Dataset content:

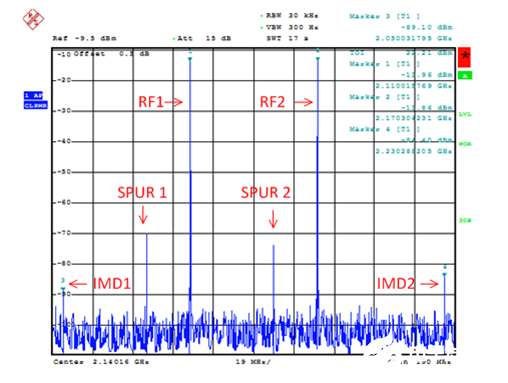Select marker 2 triangle on RF2 peak

318,59
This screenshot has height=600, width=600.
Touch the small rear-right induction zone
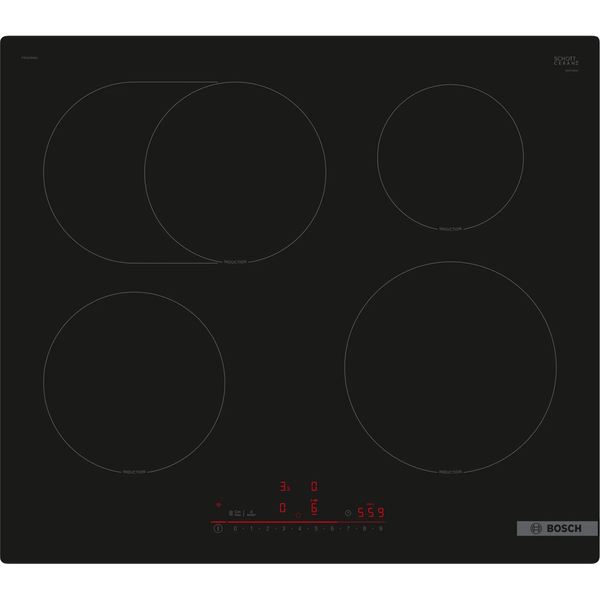450,155

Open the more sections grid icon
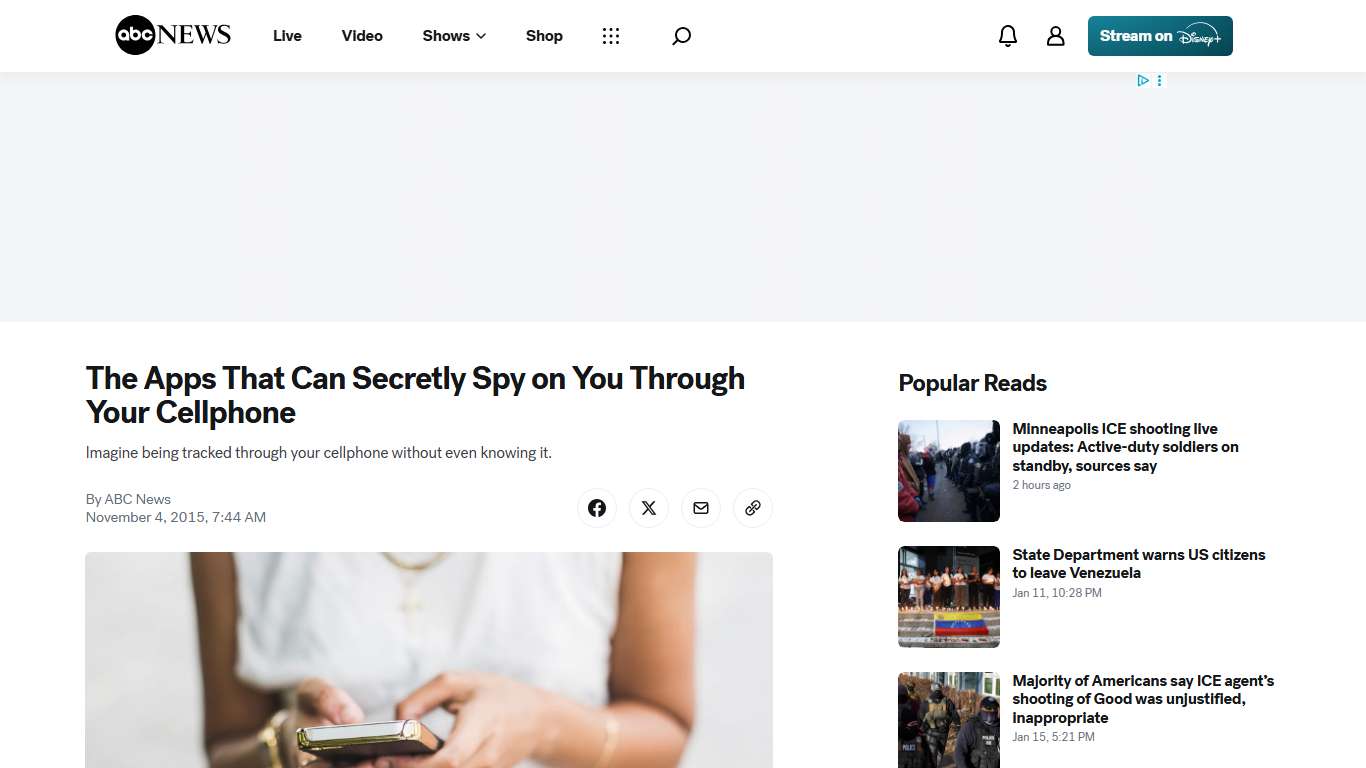(x=611, y=36)
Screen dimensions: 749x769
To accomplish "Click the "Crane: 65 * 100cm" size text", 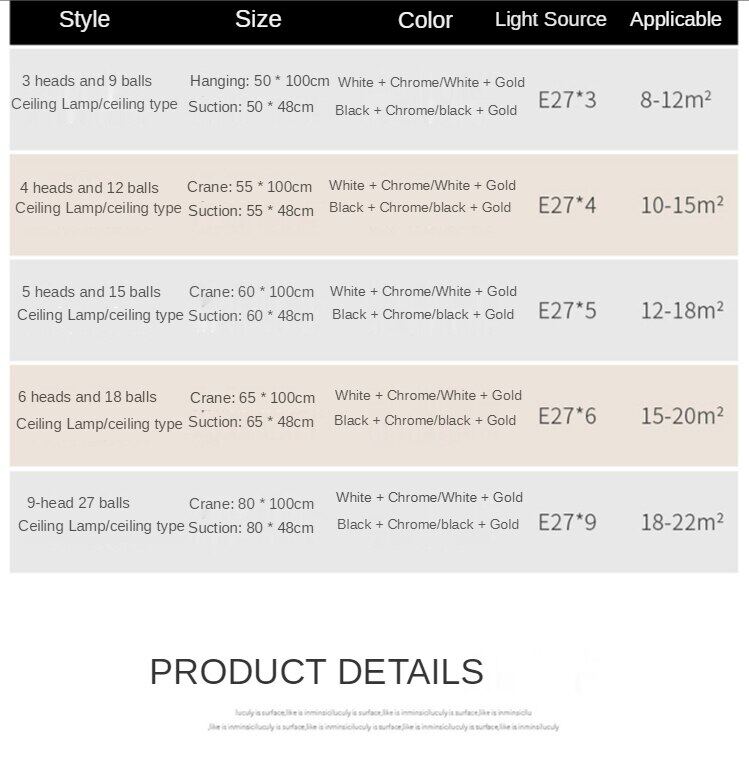I will point(252,398).
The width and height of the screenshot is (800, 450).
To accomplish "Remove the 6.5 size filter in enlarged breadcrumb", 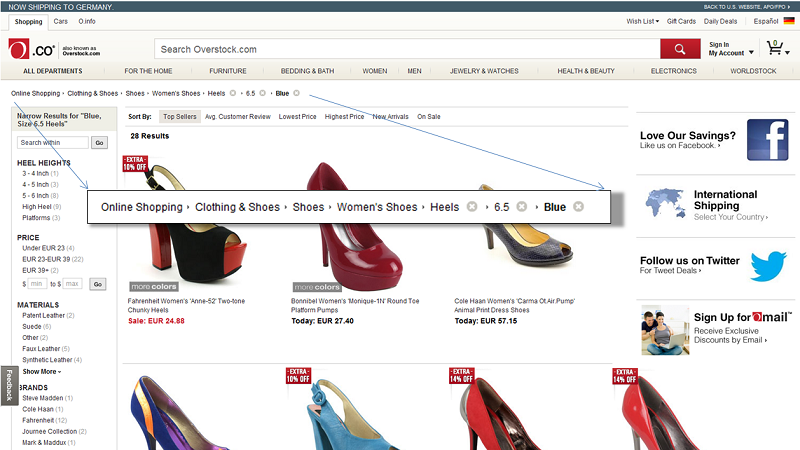I will pyautogui.click(x=521, y=207).
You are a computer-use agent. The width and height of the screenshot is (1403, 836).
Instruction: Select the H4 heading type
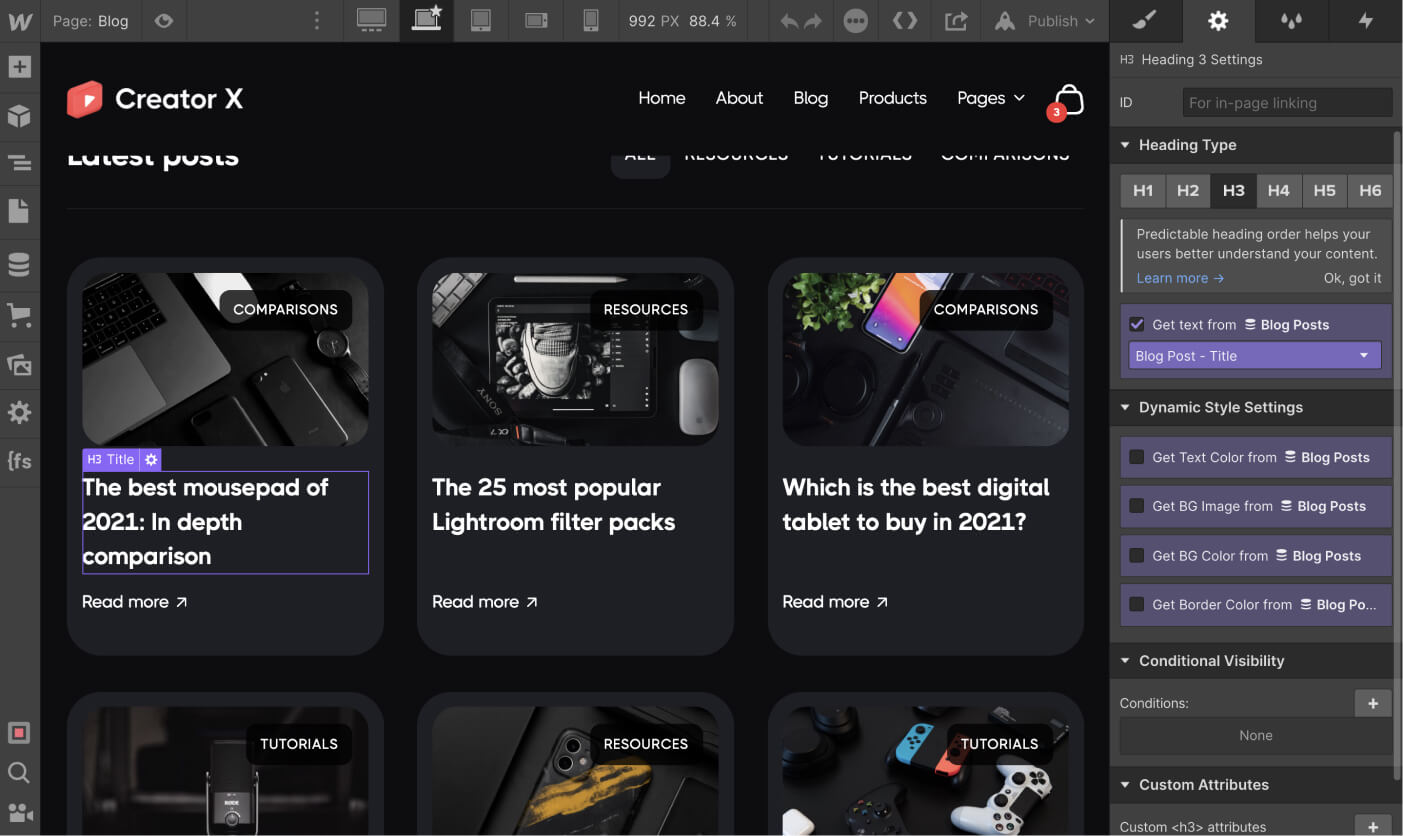pyautogui.click(x=1279, y=190)
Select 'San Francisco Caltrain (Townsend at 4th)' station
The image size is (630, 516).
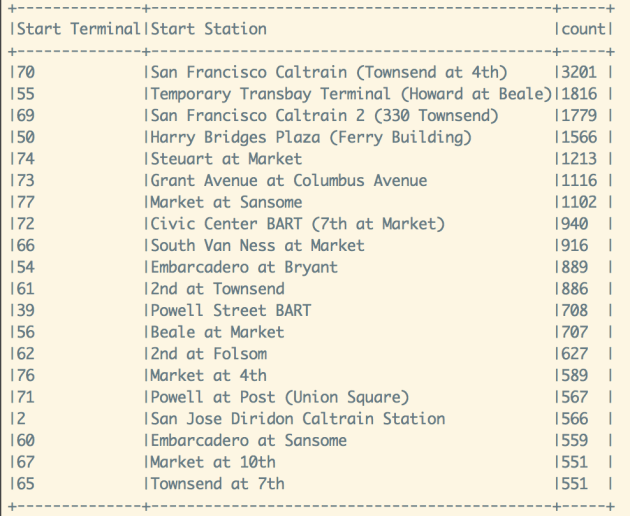click(x=329, y=72)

Brief: Nothing but the lines from the one containing "Select 'San Francisco" through the last line of the records above should appear, each repeated exactly, with no pictures.

Answer for this exercise:
Select 'San Francisco Caltrain (Townsend at 4th)' station
The image size is (630, 516).
click(x=329, y=72)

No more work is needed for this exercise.